- [EXCERPT]
▬▬▬▬▬▬
November 6, 2007

Low hanging fruit - understanding of basic legislative and judicial powers department

There was a very impassioned letter posted to the No Quarter website regarding the nomination of Judge Michael Mukasey to the position of Attorney General:
Urgent: Letter from Intelligence, Military, Diplomatic, and Law Enforcement Professionals
A group of distinguished intelligence and military officers, diplomats, and law enforcement professionals delivered an urgent message this morning to the chairman and the ranking minority member of the Senate Judiciary Committee, calling on them to hold the nomination of Judge Michael Mukasey until he takes a clear position on the legality of waterboarding.

Their message strongly endorses the view of former judge advocates general that waterboarding “is inhumane, is torture, is illegal.” The intelligence veterans added it is also a notoriously unreliable way to acquire accurate information.

They noted that the factors cited by the president and Mukasey as obstacles to his giving an opinion on waterboarding can be easily solved by briefing Mukasey on waterboarding and on C.I.A. interrogation methods.

The intelligence veterans noted that during their careers they frequently had to walk a thin line between morality and expediency, all the while doing their best to abide by the values the majority of Americans have held in common over the years. They appealed to Senators Pat Leahy and Arlen Specter to rise to the occasion and discharge their responsibility to defend those same values.
▬▬▬▬▬▬
- [LISTING]
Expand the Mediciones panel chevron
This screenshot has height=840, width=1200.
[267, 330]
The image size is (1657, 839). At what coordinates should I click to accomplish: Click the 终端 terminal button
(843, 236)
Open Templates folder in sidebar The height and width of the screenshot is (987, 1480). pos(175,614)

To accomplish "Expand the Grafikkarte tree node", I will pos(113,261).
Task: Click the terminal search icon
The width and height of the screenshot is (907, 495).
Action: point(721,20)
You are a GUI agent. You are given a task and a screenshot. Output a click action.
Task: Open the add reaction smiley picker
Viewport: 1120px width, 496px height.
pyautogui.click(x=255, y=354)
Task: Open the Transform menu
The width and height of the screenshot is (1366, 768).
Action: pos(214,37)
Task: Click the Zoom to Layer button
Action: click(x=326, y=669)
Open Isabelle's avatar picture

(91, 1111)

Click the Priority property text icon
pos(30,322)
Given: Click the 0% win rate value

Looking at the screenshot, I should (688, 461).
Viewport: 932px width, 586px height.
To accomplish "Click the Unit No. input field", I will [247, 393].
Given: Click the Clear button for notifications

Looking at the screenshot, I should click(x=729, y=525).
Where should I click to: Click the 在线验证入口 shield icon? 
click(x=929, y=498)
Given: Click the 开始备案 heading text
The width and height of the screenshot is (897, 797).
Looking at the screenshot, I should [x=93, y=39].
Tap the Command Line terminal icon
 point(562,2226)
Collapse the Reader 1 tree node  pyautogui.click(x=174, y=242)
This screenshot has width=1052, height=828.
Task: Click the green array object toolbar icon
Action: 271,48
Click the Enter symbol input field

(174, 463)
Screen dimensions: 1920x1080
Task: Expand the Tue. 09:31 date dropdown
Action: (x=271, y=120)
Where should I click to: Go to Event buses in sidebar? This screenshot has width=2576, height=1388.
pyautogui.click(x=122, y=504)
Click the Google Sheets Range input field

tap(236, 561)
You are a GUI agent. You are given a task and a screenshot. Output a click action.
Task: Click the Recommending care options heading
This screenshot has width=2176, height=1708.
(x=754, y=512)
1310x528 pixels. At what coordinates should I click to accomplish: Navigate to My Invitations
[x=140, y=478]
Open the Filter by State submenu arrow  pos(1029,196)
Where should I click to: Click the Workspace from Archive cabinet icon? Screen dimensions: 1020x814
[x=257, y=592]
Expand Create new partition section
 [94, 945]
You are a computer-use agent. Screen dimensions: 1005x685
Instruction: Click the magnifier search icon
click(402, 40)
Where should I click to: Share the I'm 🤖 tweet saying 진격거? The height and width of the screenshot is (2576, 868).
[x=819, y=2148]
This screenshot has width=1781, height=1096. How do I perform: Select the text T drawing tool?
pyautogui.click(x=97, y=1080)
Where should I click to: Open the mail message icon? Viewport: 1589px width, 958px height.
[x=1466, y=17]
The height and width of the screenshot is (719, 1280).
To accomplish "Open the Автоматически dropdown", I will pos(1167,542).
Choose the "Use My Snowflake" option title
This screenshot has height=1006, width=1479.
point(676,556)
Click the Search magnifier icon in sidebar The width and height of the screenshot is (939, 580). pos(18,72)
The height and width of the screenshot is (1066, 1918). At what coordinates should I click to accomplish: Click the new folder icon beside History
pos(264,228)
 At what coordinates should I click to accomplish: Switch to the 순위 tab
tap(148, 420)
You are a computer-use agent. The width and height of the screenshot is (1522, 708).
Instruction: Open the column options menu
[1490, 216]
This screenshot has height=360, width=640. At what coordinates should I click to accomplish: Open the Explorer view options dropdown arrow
▬▬▬▬▬▬
- [GOALS]
1. Rewrite the post on the Mukasey nomination between "Their message strongly" and "those same values.", inclusive, changing "intelligence veterans" to "retired officials" throughout.
2. Format the entries as a numbered list, covering only the lines between the first line of the entries and the line holding "Action: point(721,20)", inclusive, and leaving out blank lines.
The post on the Mukasey nomination and the entries are unrelated to each other.

- [RESPONSES TO THE TASKS]
1.
Their message strongly endorses the view of former judge advocates general that waterboarding “is inhumane, is torture, is illegal.” The retired officials added it is also a notoriously unreliable way to acquire accurate information.

They noted that the factors cited by the president and Mukasey as obstacles to his giving an opinion on waterboarding can be easily solved by briefing Mukasey on waterboarding and on C.I.A. interrogation methods.

The retired officials noted that during their careers they frequently had to walk a thin line between morality and expediency, all the while doing their best to abide by the values the majority of Americans have held in common over the years. They appealed to Senators Pat Leahy and Arlen Specter to rise to the occasion and discharge their responsibility to defend those same values.

2.
1. Expand the Mediciones panel chevron
2. This screenshot has height=840, width=1200.
3. [267, 330]
4. The image size is (1657, 839). At what coordinates should I click to accomplish: Click the 终端 terminal button
5. (843, 236)
6. Open Templates folder in sidebar The height and width of the screenshot is (987, 1480). pos(175,614)
7. To accomplish "Expand the Grafikkarte tree node", I will pos(113,261).
8. Task: Click the terminal search icon
9. The width and height of the screenshot is (907, 495).
10. Action: point(721,20)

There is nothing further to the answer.